─── LISTED ENTRIES

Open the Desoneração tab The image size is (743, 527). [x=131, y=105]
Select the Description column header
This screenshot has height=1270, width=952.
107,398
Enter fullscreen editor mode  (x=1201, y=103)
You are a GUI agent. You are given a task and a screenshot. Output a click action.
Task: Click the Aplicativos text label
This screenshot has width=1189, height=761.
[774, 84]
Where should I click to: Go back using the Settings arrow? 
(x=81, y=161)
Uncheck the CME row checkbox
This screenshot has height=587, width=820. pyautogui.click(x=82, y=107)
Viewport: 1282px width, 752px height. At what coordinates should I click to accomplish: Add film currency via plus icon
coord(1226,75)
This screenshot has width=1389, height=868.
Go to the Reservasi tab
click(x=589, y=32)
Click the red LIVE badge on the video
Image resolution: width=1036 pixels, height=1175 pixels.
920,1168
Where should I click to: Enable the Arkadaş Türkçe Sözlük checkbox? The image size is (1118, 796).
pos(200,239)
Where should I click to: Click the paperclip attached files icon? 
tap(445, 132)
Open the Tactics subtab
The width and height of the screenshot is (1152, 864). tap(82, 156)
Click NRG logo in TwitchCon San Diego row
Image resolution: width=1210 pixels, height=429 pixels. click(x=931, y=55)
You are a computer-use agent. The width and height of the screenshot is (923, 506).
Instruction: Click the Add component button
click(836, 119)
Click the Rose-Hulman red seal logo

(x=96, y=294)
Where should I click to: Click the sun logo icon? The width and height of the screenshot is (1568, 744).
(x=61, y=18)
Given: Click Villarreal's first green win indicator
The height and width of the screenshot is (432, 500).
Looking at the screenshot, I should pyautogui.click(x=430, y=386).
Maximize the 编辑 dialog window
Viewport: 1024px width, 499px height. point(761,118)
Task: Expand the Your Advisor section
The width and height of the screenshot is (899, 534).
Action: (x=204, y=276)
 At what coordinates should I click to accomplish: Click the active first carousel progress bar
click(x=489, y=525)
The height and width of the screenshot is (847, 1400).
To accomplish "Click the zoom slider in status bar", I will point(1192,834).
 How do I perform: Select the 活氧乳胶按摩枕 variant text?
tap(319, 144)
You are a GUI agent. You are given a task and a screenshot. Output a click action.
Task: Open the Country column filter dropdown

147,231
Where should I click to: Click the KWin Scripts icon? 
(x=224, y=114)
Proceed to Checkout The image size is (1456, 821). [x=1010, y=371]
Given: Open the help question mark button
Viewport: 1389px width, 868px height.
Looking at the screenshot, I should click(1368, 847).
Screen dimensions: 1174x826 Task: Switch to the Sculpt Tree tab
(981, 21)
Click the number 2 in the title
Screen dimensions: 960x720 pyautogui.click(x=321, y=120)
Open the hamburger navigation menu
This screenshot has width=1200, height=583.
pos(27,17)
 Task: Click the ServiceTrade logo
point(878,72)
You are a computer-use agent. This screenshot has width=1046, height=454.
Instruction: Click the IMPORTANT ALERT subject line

──────

Copy out every one of the records above, word for word, keeping them in the same order.

THE OUTPUT
Open the Desoneração tab The image size is (743, 527). [x=131, y=105]
Select the Description column header
This screenshot has height=1270, width=952.
107,398
Enter fullscreen editor mode  (x=1201, y=103)
You are a GUI agent. You are given a task and a screenshot. Output a click action.
Task: Click the Aplicativos text label
This screenshot has width=1189, height=761.
[774, 84]
Where should I click to: Go back using the Settings arrow? 
(x=81, y=161)
Uncheck the CME row checkbox
This screenshot has height=587, width=820. pyautogui.click(x=82, y=107)
Viewport: 1282px width, 752px height. At what coordinates should I click to accomplish: Add film currency via plus icon
coord(1226,75)
This screenshot has width=1389, height=868.
Go to the Reservasi tab
click(x=589, y=32)
Click the red LIVE badge on the video
Image resolution: width=1036 pixels, height=1175 pixels.
920,1168
Where should I click to: Enable the Arkadaş Türkçe Sözlük checkbox? The image size is (1118, 796).
pos(200,239)
Where should I click to: Click the paperclip attached files icon? 
tap(445, 132)
Open the Tactics subtab
The width and height of the screenshot is (1152, 864). tap(82, 156)
Click NRG logo in TwitchCon San Diego row
Image resolution: width=1210 pixels, height=429 pixels. click(x=931, y=55)
You are a computer-use agent. The width and height of the screenshot is (923, 506).
Instruction: Click the Add component button
click(836, 119)
Click the Rose-Hulman red seal logo

(x=96, y=294)
Where should I click to: Click the sun logo icon? The width and height of the screenshot is (1568, 744).
(x=61, y=18)
Given: Click Villarreal's first green win indicator
The height and width of the screenshot is (432, 500).
Looking at the screenshot, I should pyautogui.click(x=430, y=386).
Maximize the 编辑 dialog window
Viewport: 1024px width, 499px height. point(761,118)
Task: Expand the Your Advisor section
The width and height of the screenshot is (899, 534).
Action: (x=204, y=276)
 At what coordinates should I click to accomplish: Click the active first carousel progress bar
click(x=489, y=525)
The height and width of the screenshot is (847, 1400).
To accomplish "Click the zoom slider in status bar", I will point(1192,834).
 How do I perform: Select the 活氧乳胶按摩枕 variant text?
tap(319, 144)
You are a GUI agent. You are given a task and a screenshot. Output a click action.
Task: Open the Country column filter dropdown

147,231
Where should I click to: Click the KWin Scripts icon? 
(x=224, y=114)
Proceed to Checkout The image size is (1456, 821). [x=1010, y=371]
Given: Open the help question mark button
Viewport: 1389px width, 868px height.
Looking at the screenshot, I should click(1368, 847).
Screen dimensions: 1174x826 Task: Switch to the Sculpt Tree tab
(981, 21)
Click the number 2 in the title
Screen dimensions: 960x720 pyautogui.click(x=321, y=120)
Open the hamburger navigation menu
This screenshot has width=1200, height=583.
pos(27,17)
 Task: Click the ServiceTrade logo
point(878,72)
You are a computer-use agent. This screenshot has width=1046, height=454.
Instruction: Click the IMPORTANT ALERT subject line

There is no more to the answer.